Paring down organizational complexity to its simplest terms (note: simple does not imply easy!), in essence there are 4 major buckets or quadrants of "work" senior managers are responsible for to create a high-performance culture:
Planning: Creating a compelling vision for the organization and a strategic direction that includes values (not just the ones you embrace, but telling people what's not accepted in the culture and why); mission; the firm's client/customer and market focus; overarching goals and objectives.
Persuading: Communicating the strategic direction within the organization to develop followership and commitment to the areas in "Planning". Developing followership ensures every person at every level knows how their role contributes to the company, understands how performance is measured, and receives consistent feedback and coaching from bosses, peers, and other key players on how they're doing and what they need to do better.
Achieving: Operationalizing Planning and Persuading into the day-to-day work of every division, department, and employee that delivers on what you promise to clients/customers, shareholders and stakeholders. Streamlined processes, procedures, and coordinating mechanisms are in place so work flows smoothly and efficiently. People are given the tools they need to do their jobs well. Goals are met and results achieved.
Enforcing: Following through on Planning, Persuading and Achieving. Performance is managed at all levels. Results are measured, learned from, and adjustments are fed back into the other three quadrants on an on-going basis. Conversations about performance are embedded into the culture. Consequences and rewards directly link all 4 quadrants.
Scan your organization against the 4 quadrants.
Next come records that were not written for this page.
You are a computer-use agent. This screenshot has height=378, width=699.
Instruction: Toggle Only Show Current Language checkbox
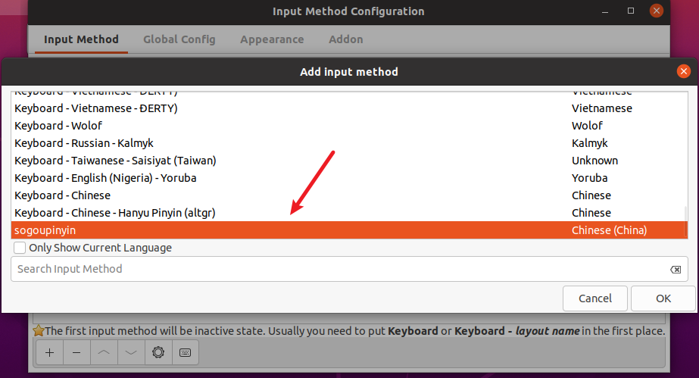coord(20,248)
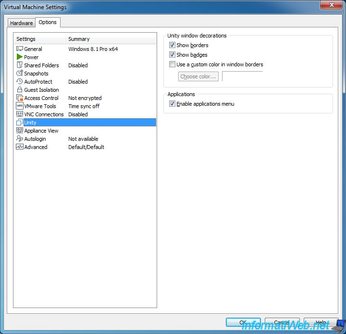Select the VMware Tools vm icon
The width and height of the screenshot is (346, 334).
click(20, 106)
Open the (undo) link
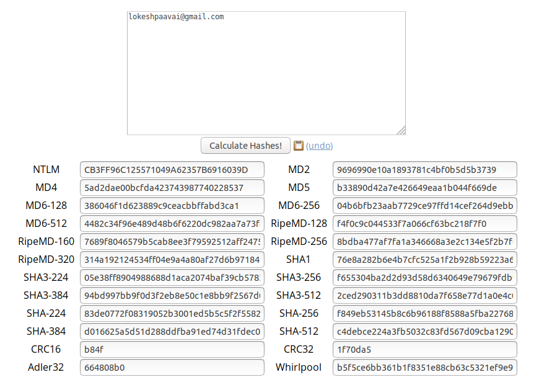Screen dimensions: 552x385 (x=320, y=145)
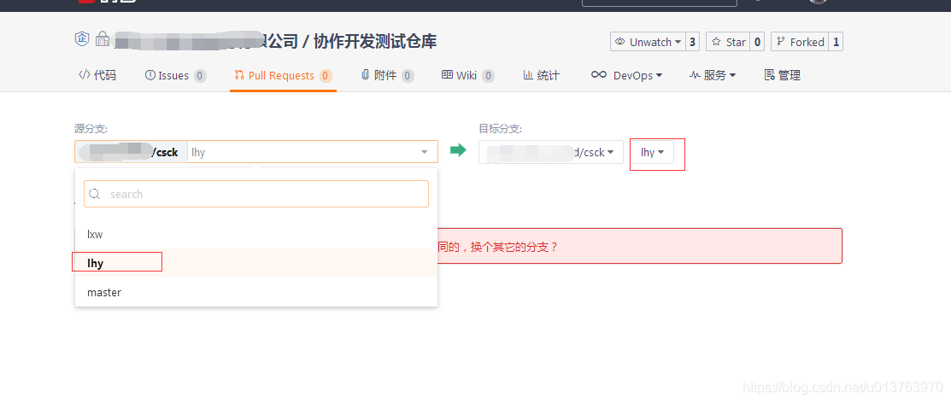Open the 管理 management tab

click(x=782, y=75)
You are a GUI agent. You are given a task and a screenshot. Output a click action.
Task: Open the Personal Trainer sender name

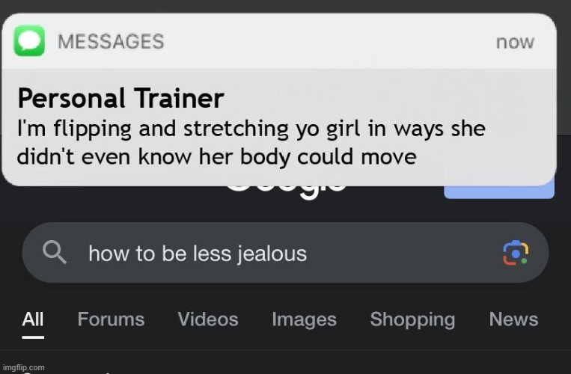pyautogui.click(x=120, y=98)
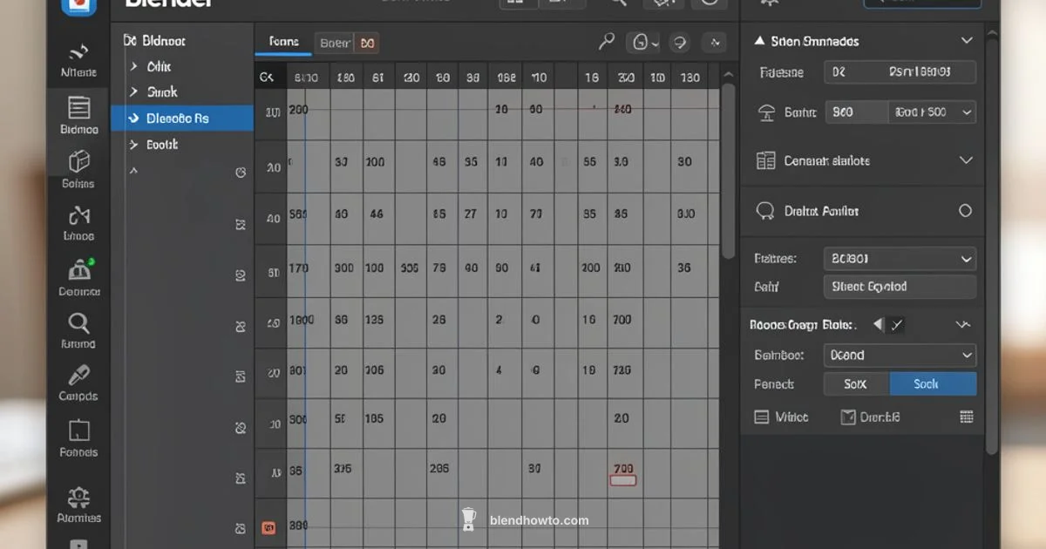Click the orange swatch in the bottom row header
The width and height of the screenshot is (1046, 549).
[268, 527]
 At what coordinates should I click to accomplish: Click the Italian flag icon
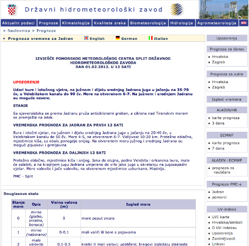(x=151, y=38)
Regardless of size, sector or industry, organizational cultures develop a preference and aptitude for one or two of the four leadership competencies.
An executive team can improve performance almost immediately by raising its awareness to recognize which quadrant(s) it excels in and which quadrants are weak.
Next, develop the skills or shake up the leadership team so you collectively lead the firm better through excellence in all 4 quadrants.